I don't think it was casual traveling but getting out of a wartorn country.

dbancajas•1h ago
How can you ID these guys if they get a new passport. Changed hairstyle and do some surgery to the face?
normie3000•1h ago
Their name and date of birth?
manquer•1h ago
I would imagine that is lot more likely that is just only the official story rather than what actually happens behind the scenes in these situations.

In the background there could be deals with the countries protecting them or with the target directly or a existing deal they had is off now.
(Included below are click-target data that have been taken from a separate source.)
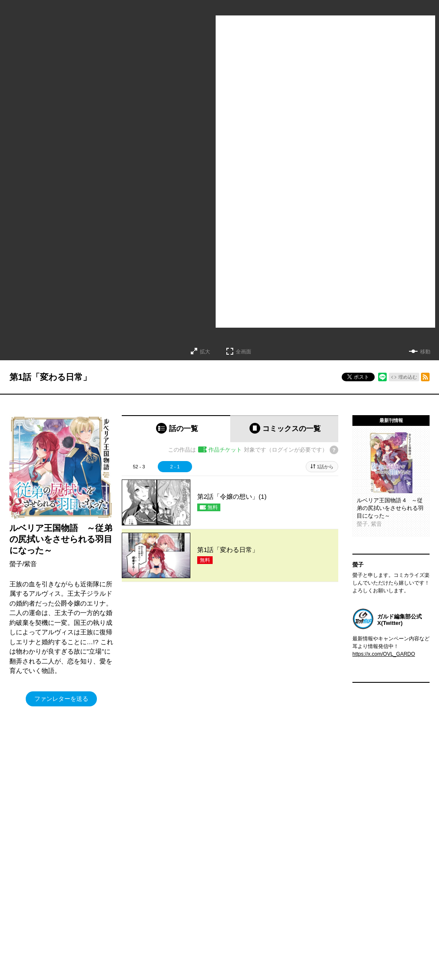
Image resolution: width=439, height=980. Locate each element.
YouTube (374, 949)
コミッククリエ (111, 910)
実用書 (16, 962)
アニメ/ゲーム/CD (29, 949)
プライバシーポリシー (296, 936)
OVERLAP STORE (208, 910)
It may even be unrelated, wasn't worth expending the diplomatic capital before, but they are a connection to someone else more important and so on.

It could also be the targets were captured in a illegal way, no country wants to be diplomatically humiliated and the prosecuting one wouldn't want to disclose their covert ops capabilities.

Announced News is more often only a Press Release, we shouldn't be taking them literally.

scoopr•5h ago
There is a bbc podcast[0] about evilcorp

[0] https://www.bbc.co.uk/programmes/w3ct89y8

morkalork•4h ago
The included photos are glorious
WD-42•2h ago
This is how I want to picture Russian hackers and they didn’t disappoint.